# 18650s minimum voltage



## okashira (Mar 1, 2015)

Why? 
Just buy some of the neptune loggers if that's waht you want.


----------



## GoElectric (Nov 15, 2015)

Mmmmmm, what R they?

(I looked)


----------



## okashira (Mar 1, 2015)

http://www.speedict.com/


----------



## GoElectric (Nov 15, 2015)

Hi John, 

Mmmmmmm. Wow. Wireless. So simple. Awesome. And the price is only $90??!!

I do see a couple of problems though (emailed them). How to monitor more than 15 74P cells? And are there alarms? My cells won't all be in the same place. Don't have an android phone either.

Regardless, I'm still not sure what voltages to use. 

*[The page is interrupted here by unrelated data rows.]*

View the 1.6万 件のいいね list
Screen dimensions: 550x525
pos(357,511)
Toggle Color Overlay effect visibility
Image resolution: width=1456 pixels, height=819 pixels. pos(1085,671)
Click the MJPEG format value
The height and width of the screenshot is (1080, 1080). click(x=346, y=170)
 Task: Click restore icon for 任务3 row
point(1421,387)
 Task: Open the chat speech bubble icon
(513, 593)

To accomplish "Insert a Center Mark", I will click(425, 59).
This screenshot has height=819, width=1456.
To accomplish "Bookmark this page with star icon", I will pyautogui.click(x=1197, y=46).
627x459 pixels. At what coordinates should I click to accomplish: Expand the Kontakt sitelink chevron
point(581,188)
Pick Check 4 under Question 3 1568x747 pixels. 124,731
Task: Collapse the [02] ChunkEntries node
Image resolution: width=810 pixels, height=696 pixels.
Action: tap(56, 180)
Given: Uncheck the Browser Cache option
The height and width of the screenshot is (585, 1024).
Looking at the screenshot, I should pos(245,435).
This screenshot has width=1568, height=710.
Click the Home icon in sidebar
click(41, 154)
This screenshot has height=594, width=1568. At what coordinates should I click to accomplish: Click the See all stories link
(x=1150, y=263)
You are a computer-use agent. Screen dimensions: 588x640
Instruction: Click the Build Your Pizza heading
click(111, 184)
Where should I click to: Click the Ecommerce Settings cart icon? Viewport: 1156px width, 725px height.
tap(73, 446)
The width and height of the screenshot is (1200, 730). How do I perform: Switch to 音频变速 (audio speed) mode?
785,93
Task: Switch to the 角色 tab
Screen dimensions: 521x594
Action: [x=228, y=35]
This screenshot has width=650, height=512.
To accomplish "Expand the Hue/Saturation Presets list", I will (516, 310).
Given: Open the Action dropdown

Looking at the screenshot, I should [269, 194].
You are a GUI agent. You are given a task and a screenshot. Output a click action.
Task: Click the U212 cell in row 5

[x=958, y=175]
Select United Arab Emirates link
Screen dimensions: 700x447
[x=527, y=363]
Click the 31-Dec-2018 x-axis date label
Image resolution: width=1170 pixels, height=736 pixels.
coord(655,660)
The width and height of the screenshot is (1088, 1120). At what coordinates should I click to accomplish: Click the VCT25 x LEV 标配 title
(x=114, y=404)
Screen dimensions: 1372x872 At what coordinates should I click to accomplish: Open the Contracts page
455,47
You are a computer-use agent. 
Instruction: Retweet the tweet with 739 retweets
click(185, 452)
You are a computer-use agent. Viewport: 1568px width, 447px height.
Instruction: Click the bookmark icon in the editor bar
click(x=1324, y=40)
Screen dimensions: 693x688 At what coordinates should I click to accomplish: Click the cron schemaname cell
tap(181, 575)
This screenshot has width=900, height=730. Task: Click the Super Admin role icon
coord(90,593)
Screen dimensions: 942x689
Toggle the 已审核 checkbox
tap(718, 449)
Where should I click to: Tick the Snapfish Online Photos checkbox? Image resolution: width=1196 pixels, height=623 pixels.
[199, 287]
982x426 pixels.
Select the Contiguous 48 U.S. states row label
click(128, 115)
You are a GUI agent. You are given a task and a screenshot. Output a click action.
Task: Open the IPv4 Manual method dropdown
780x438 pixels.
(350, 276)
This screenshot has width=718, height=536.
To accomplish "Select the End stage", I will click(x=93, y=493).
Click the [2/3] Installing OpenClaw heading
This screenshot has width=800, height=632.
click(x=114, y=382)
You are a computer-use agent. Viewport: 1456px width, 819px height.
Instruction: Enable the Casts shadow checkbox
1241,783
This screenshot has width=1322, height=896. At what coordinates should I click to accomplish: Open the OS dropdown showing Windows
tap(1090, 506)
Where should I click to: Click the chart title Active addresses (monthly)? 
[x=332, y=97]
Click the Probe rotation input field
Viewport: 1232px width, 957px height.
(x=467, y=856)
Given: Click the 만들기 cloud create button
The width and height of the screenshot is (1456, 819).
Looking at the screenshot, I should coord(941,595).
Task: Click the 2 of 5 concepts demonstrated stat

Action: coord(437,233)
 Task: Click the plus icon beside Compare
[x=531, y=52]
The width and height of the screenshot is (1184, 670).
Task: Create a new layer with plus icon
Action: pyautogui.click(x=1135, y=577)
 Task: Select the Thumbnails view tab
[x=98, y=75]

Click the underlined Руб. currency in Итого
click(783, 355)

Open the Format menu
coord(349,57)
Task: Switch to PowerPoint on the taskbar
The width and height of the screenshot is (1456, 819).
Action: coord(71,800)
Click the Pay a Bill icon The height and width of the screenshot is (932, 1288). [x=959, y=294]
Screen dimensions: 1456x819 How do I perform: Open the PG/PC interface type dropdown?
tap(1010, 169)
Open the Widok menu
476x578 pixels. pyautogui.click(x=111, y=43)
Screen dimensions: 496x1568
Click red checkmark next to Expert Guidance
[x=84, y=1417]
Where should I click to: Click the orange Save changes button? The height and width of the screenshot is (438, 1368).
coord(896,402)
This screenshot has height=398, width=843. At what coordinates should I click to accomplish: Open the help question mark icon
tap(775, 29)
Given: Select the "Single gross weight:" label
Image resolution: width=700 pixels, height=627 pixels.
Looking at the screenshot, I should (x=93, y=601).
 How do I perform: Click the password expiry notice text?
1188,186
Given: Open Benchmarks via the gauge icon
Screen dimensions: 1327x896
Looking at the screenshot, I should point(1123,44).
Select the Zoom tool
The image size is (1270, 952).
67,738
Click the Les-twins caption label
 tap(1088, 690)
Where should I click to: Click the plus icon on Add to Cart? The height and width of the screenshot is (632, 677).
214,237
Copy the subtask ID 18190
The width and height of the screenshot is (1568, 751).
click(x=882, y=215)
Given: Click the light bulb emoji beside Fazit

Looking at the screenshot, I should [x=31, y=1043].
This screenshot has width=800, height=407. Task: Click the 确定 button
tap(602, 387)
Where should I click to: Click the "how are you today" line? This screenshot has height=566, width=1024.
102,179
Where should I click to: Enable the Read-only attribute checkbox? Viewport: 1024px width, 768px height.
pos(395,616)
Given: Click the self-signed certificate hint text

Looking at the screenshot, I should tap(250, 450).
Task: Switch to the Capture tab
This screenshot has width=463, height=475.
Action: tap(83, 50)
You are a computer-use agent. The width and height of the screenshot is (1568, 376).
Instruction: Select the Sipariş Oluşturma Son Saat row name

Anybody have any suggestions (with reasons)?

Jim


----------



## okashira (Mar 1, 2015)

Just buy 1 per two modules?

Anyway, why not just buy a ZEVA BMS??
We get a small discount and can program it for you


----------



## Moltenmetal (Mar 20, 2014)

MiniBMS has the right voltages for nmc cells and is $12.50 per board, with a $45 headboard to replace your PLC. Isolated, low current draw on each cell, open source and very well tested. Why reinvent the wheel?


----------



## Karter2 (Nov 17, 2011)

Most Lico/Lipo, ICR,NMC, etc 18650's seem to have a manufacturers min voltage of 2.5 v or there abouts......but if you look at the discharge data, there is very little capacity left below 3.0 volts .....so you wont gain much range by hanging on down that low.
BUT.. You will miss out on significant capacity if you do not fully charge to 4.2 v !


----------



## riba2233 (Apr 29, 2015)

Moltenmetal said:


> MiniBMS has the right voltages for nmc cells and is $12.50 per board, with a $45 headboard to replace your PLC. Isolated, low current draw on each cell, open source and very well tested. Why reinvent the wheel?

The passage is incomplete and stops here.